» TASK INPUT:
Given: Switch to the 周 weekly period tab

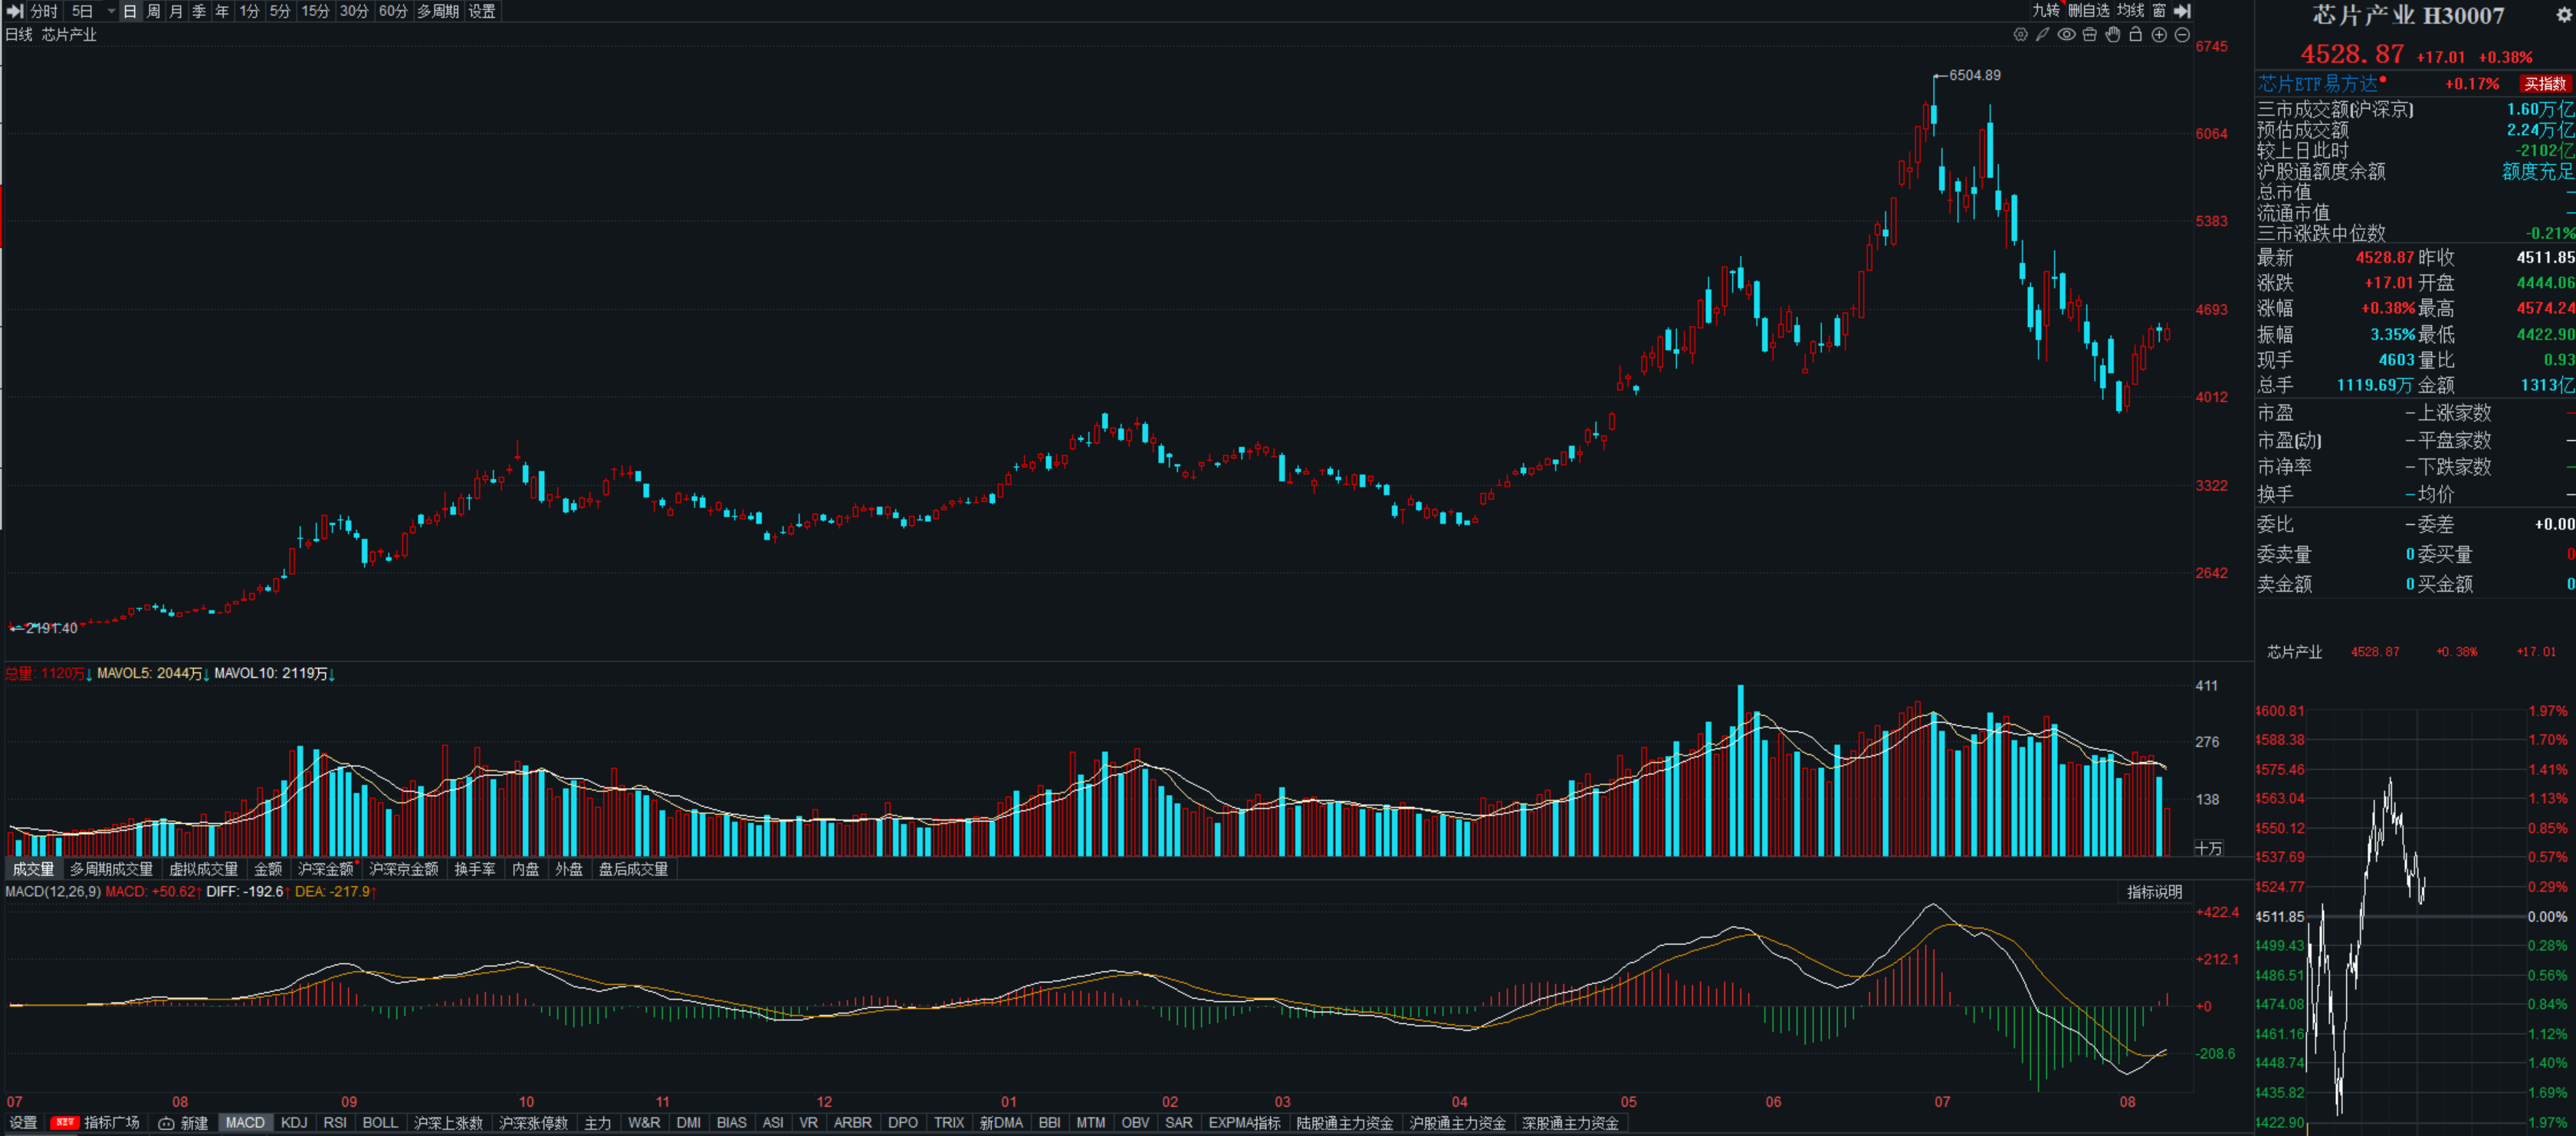Looking at the screenshot, I should click(154, 11).
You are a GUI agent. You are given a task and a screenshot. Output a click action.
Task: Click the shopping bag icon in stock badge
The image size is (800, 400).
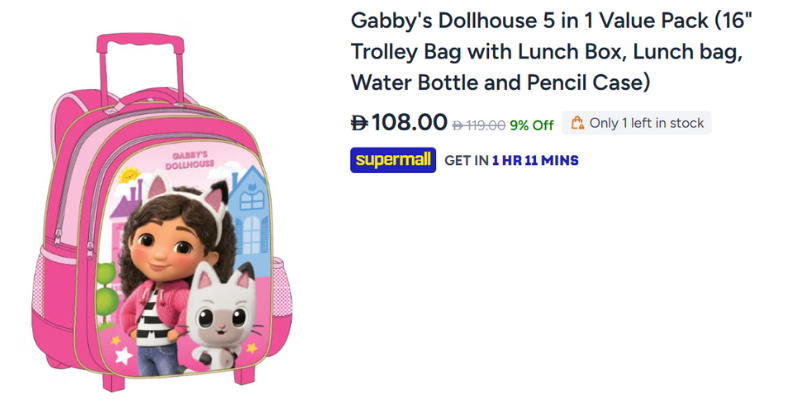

» WHAT TO PRODUCE:
Leaving the pictures out, reproduce the entries above exactly.

» SOLUTION:
Given: Switch to the 周 weekly period tab

Looking at the screenshot, I should click(154, 11).
You are a GUI agent. You are given a task and a screenshot. Output a click action.
Task: Click the shopping bag icon in stock badge
The image size is (800, 400).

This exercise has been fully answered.